**Data under study**
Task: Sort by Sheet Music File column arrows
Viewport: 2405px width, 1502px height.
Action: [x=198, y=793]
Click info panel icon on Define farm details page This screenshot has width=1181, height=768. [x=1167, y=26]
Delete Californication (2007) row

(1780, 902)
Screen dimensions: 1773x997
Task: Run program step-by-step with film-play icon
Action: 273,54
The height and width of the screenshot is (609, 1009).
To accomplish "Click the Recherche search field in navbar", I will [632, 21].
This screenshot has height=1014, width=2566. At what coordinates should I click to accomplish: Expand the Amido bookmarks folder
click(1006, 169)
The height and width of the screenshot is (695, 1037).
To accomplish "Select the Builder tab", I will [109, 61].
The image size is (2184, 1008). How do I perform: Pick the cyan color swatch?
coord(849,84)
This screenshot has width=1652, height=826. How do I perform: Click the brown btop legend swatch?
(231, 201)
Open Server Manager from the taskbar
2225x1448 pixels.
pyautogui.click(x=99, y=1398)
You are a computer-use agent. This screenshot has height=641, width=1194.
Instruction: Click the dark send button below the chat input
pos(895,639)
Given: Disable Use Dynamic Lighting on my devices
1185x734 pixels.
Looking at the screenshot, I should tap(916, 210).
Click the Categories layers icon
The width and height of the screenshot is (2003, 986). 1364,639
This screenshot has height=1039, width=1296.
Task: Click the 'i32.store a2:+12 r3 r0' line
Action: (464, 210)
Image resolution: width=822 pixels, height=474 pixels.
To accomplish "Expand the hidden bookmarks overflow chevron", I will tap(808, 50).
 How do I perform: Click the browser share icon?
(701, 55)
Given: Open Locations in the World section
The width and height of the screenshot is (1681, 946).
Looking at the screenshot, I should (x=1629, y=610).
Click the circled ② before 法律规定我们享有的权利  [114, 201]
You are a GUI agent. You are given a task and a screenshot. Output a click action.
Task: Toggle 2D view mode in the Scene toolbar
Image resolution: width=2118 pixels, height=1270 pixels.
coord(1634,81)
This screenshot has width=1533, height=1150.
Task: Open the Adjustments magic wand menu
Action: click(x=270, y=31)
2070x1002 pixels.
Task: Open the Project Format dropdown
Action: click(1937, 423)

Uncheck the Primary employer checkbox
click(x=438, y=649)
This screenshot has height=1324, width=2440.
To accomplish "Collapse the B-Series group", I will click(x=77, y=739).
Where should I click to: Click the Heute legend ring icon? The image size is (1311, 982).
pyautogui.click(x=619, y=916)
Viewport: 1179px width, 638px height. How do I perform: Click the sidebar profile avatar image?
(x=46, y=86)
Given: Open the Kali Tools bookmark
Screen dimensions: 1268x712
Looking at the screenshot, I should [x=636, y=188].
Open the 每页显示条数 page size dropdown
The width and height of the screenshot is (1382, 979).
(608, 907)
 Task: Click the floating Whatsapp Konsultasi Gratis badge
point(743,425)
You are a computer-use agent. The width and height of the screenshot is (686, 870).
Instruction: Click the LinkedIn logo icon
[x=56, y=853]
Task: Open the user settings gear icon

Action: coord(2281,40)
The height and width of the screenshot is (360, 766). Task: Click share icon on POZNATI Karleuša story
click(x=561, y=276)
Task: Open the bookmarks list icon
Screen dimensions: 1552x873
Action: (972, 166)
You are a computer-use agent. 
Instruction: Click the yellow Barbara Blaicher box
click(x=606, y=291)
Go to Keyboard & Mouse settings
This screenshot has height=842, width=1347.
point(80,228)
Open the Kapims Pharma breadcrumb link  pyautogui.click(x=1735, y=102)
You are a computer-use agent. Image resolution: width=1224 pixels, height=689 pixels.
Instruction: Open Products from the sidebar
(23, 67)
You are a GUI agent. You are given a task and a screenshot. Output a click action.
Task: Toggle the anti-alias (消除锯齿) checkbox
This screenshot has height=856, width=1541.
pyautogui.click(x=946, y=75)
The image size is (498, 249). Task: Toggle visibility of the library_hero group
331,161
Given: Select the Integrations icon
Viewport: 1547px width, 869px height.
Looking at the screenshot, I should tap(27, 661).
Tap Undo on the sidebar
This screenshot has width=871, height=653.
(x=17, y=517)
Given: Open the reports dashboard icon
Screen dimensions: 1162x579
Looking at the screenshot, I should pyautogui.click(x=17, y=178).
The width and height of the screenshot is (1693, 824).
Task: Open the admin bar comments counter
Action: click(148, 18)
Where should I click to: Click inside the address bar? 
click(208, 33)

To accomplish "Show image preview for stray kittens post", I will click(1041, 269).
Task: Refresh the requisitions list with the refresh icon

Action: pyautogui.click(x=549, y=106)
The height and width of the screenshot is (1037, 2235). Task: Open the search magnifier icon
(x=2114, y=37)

**The task**
The answer is the run of lines above from the line containing "Screen dimensions: 1552x873" through the line containing "Open the Kapims", copied exactly and alone.

**Response area**
Screen dimensions: 1552x873
Action: (972, 166)
You are a computer-use agent. 
Instruction: Click the yellow Barbara Blaicher box
click(x=606, y=291)
Go to Keyboard & Mouse settings
This screenshot has height=842, width=1347.
point(80,228)
Open the Kapims Pharma breadcrumb link  pyautogui.click(x=1735, y=102)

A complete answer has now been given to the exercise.